G. Replay / Moderation Parity Checks
For a selected subset (MIX-2, LBL-3, SAN-1, SAN-2):
- Submit via chat or marker label in a live/local test.
- Capture:
- chat log display
- marker label display
- replay communication timeline
- moderation/review queue snippet (if available in test harness)
- Verify:
- normalized text bytes are identical across surfaces
- visible result is consistent (modulo intentional styling differences)
- no hidden characters reappear in replay/review tooling
H. Layout Direction Preview Fixtures (D038 / D065)
Use these strings to verify LTR vs RTL layout preview without changing system locale:
| ID | String | Surface | Primary Checks |
|---|---|---|---|
DIR-1 | התחל משימה | Button / action row | Alignment, padding, icon mirroring policy |
DIR-2 | هدف المرحلة | Objective card | Card title alignment in RTL layout profile |
DIR-3 | Press V / לחץ V | D065 tutorial hint | Mixed-script instructional prompt + icon spacing |
DIR-4 | CAS Target / هدف CAS | D070 typed support marker tooltip | Tooltip wrap + semantic icon retention |
I. Closed Caption (CC) Specific Fixtures
Use these to validate CC formatting details that differ from plain subtitles (speaker labels, SFX cues, bracketed annotations, stacked captions).

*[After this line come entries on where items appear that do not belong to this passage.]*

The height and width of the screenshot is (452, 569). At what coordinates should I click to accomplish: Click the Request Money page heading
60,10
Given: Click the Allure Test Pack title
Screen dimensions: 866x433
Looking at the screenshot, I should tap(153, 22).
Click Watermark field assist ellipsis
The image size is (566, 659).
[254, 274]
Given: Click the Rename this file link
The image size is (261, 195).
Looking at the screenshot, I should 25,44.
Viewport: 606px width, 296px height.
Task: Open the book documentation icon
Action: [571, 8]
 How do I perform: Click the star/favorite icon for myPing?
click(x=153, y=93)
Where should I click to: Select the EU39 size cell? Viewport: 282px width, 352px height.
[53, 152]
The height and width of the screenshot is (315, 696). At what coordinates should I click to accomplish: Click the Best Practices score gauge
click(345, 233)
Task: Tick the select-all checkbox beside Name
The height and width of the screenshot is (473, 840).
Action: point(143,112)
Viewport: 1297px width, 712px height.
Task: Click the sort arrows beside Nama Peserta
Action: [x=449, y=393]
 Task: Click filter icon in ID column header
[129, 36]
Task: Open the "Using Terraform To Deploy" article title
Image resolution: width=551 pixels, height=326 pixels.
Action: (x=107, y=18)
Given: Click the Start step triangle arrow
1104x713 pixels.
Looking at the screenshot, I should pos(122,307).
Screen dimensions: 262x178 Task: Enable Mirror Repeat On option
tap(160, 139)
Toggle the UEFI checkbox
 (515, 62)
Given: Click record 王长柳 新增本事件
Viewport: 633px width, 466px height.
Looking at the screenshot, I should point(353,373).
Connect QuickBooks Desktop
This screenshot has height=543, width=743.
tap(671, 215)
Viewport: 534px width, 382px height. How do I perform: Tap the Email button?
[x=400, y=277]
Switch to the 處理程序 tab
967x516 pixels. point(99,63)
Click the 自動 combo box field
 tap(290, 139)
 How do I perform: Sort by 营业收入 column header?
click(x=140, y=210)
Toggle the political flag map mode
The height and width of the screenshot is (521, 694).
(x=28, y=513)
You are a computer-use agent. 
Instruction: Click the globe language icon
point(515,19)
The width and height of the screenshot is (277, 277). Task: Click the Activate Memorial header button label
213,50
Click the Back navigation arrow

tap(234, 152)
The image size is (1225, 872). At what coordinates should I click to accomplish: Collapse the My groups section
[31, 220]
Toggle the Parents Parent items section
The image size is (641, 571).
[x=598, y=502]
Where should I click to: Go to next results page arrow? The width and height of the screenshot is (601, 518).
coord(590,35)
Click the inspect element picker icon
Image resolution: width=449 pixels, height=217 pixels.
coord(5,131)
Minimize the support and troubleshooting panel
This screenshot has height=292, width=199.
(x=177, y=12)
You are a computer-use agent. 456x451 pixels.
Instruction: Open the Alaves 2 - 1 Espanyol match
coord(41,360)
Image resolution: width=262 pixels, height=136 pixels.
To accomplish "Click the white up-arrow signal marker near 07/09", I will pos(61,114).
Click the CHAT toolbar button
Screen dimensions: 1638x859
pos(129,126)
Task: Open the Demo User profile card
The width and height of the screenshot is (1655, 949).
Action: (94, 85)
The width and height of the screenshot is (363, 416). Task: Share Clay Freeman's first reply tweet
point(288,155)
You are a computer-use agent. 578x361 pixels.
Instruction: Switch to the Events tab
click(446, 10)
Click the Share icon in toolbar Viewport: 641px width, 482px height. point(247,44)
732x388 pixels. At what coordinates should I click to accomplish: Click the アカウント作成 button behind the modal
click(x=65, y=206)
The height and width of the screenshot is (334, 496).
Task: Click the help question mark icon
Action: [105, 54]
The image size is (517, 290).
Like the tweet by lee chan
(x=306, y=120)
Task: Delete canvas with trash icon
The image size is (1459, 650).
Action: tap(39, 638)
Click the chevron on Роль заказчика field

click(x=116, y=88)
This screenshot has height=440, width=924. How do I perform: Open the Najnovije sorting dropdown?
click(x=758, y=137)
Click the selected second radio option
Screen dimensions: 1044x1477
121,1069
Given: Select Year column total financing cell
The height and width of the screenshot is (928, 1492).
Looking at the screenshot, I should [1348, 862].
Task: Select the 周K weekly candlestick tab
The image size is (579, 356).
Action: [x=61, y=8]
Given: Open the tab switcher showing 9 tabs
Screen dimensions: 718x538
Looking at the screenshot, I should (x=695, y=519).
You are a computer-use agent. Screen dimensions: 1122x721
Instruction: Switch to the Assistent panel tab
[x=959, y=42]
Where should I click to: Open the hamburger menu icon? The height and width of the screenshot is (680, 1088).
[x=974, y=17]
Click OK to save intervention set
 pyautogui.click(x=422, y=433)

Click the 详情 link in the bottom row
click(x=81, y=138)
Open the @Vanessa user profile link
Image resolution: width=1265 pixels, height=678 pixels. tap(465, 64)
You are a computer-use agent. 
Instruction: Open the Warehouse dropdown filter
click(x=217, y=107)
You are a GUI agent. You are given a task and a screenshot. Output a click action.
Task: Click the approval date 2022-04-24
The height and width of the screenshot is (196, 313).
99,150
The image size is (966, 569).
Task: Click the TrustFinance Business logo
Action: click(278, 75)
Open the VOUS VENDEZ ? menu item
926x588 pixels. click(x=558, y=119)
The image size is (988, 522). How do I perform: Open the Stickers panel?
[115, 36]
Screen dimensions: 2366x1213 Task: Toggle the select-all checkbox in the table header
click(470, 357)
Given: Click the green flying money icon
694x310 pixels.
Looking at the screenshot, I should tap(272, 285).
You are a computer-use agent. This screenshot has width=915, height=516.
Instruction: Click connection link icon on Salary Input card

| ID | String | Surface | Primary Checks |
|---|---|---|---|
CC-1 | טניה: אני בפנים. | Cutscene/dialogue closed caption | RTL speaker label + RTL dialogue shaping/order |
CC-2 | Tanya: אני בפנים. | Cutscene/dialogue closed caption | LTR speaker label + RTL dialogue ordering |
CC-3 | [אזעקה] כוחות אויב מתקרבים | SFX + speech caption | Bracketed SFX cue placement and wrap in RTL |
CC-4 | [انفجار] Tanya, move! | SFX + mixed-script dialogue | Arabic SFX cue + LTR speaker/dialogue ordering |
CC-5 | דיווח מכ״ם: CAS 2 מוכן | Radar comm caption | Acronyms/numerals inside RTL caption remain readable |
CC-specific checks:
- Speaker labels and SFX annotations must remain readable under BiDi and truncation rules.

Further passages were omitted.